Google seizes millions of Android devices from Chinese residential proxy network IPdea
Jan 30, 2026
Key Points
- Google seized dozens of domains operated by IPdea using a federal court order, taking offline over 9 million Android devices enlisted into the Chinese company's residential proxy network without clear user consent.
- IPdea marketed its proxy services to criminal marketplaces and hacker forums starting in late 2022, operating under at least 13 brand names that all went dark in Wednesday's action.
- A security flaw in IPdea's infrastructure became a weapon when hackers seized control of at least 2 million devices, built their own botnet, and launched distributed denial-of-service attacks.
Summary
Google used a federal court order to seize dozens of domains operated by IPdea, a Chinese residential proxy company. The action took offline more than 9 million Android devices that had been enlisted into IPdea's network without clear user consent. Google also removed hundreds of affiliated apps from Android devices.
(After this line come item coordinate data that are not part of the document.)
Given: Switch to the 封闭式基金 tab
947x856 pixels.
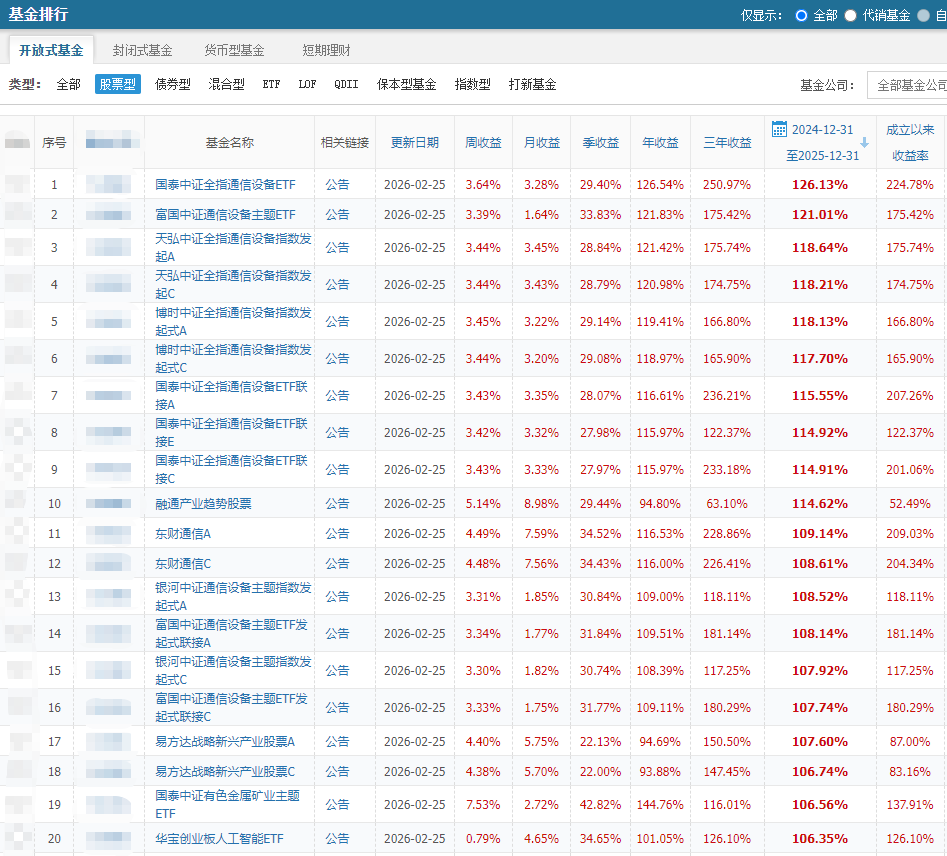Looking at the screenshot, I should coord(142,50).
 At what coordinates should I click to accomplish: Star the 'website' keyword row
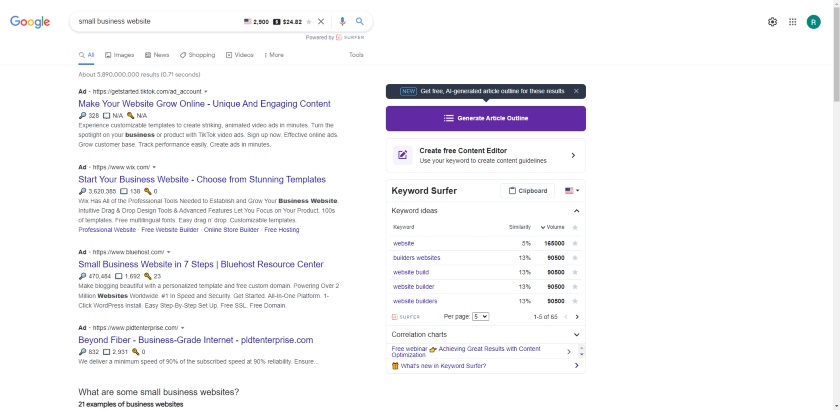point(575,243)
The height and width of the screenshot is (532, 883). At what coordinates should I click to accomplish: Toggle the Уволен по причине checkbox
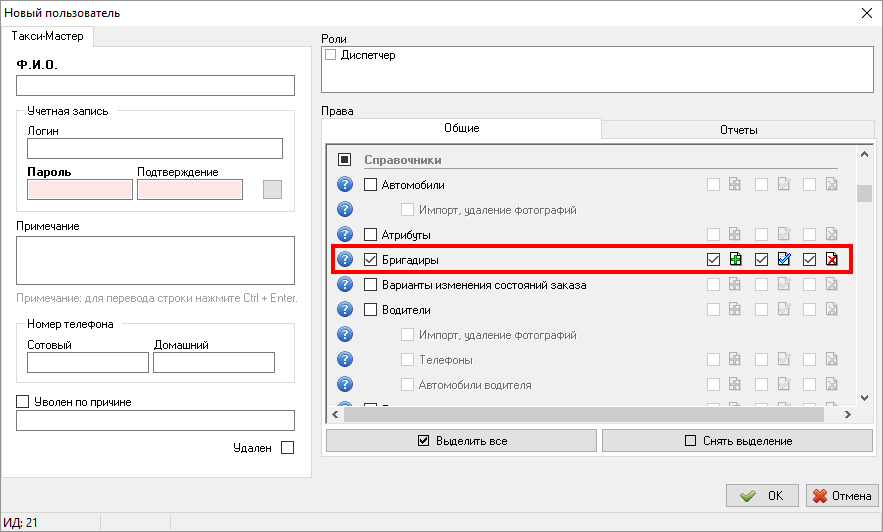click(23, 402)
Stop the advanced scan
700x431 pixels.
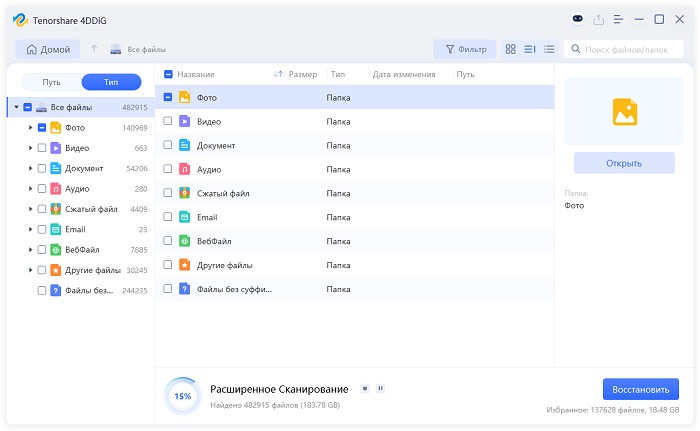pos(365,388)
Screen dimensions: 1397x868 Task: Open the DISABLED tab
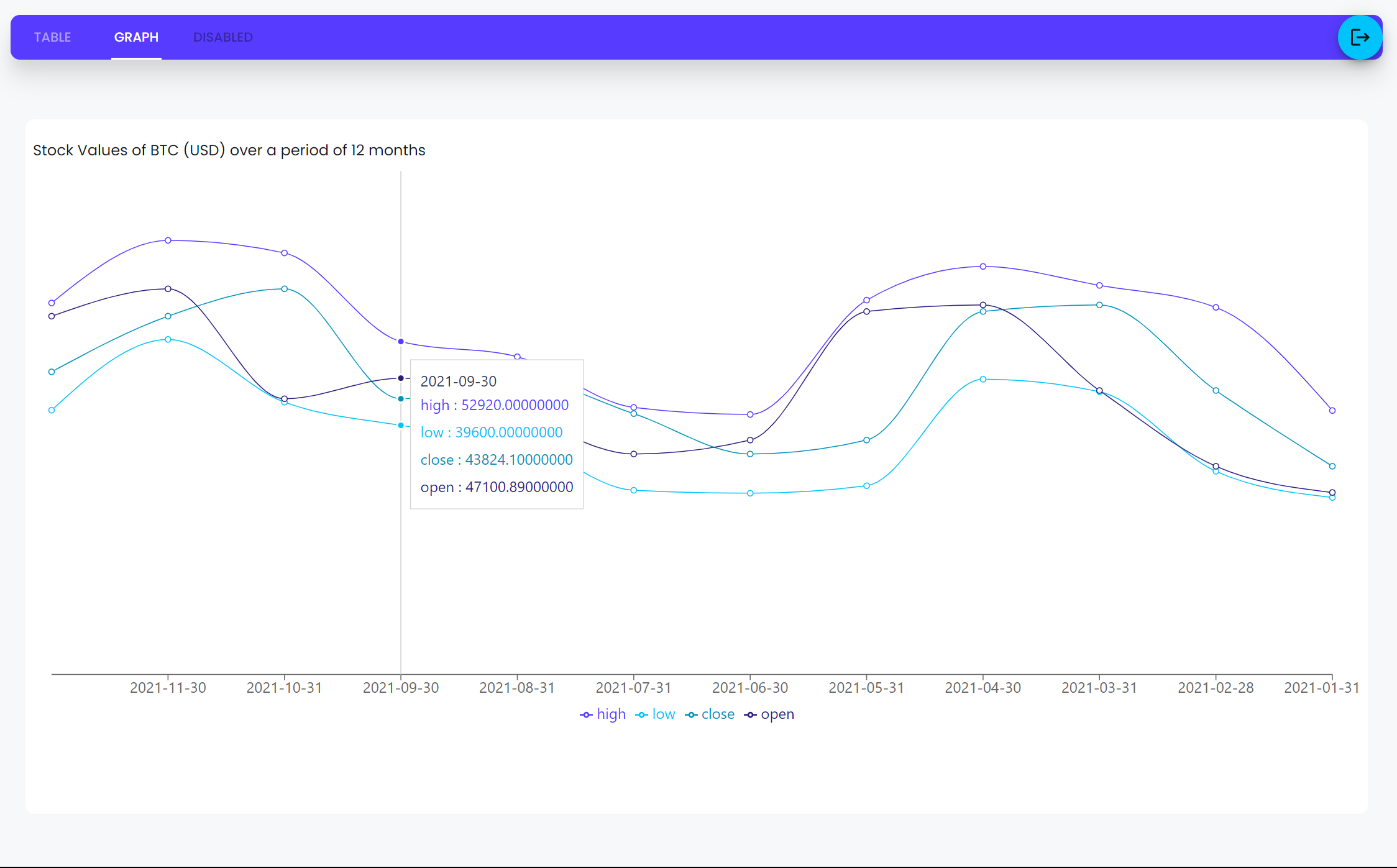pos(222,37)
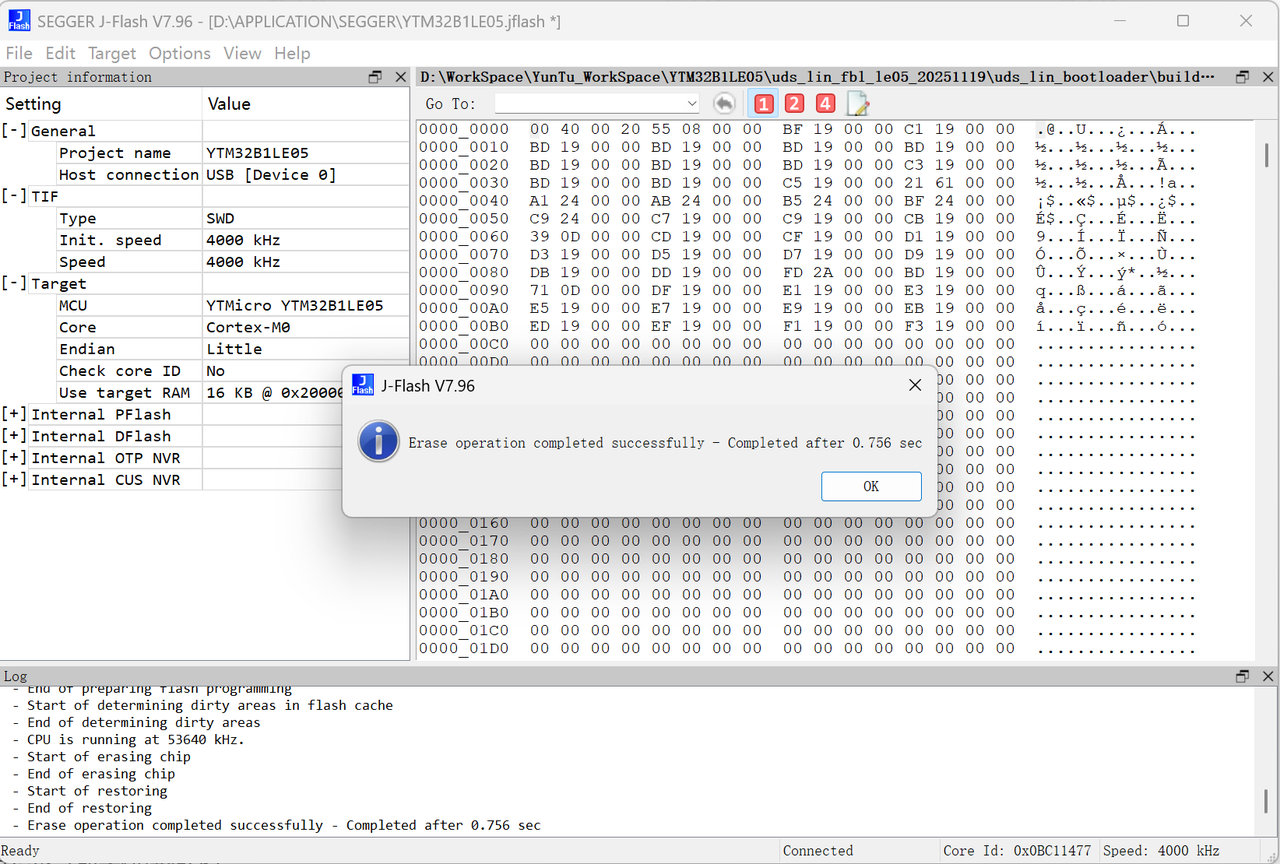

Residential proxy networks are distributed services built from apps installed on internet-connected devices such as phones, tablets, IoT devices, and media players. Companies like IPdea rent access to these hijacked devices to paying customers who want to mask their identity online. Legitimate use cases exist: anonymous browsing, website data scraping, ad verification. The problem is who buys the service and why.
IPdea marketed its offerings in criminal marketplaces and to hacker collectives from late 2022 onward. The company operated under at least 13 brand names, including IPdea, 922 Proxy, PY Proxy, and 360 Proxy, all of which went offline Wednesday. Most users never knowingly joined the network. They installed mobile games or desktop software that secretly bundled residential proxy code, trading bandwidth for the app itself.
IPdea's spokeswoman acknowledged "relatively aggressive market expansion strategies and promotional activities in inappropriate venues" such as hacker forums. She claimed the company has since improved its practices and that services are "mainly applied to legitimate business scenarios."
The threat sharpened in the fall when hackers discovered a security flaw in millions of devices on IPdea's network. They seized control of at least 2 million systems, built their own botnet, and launched distributed denial-of-service attacks. A vulnerability in IPdea's infrastructure became a weapon for separate criminal actors.
Residential proxies are now a standard tool for covering tracks in fraud, state-sponsored hacking, and other serious threats. Google's action targeted the infrastructure. Enforcement against the operator itself remains less clear, though the company does have a spokeswoman willing to talk to the press.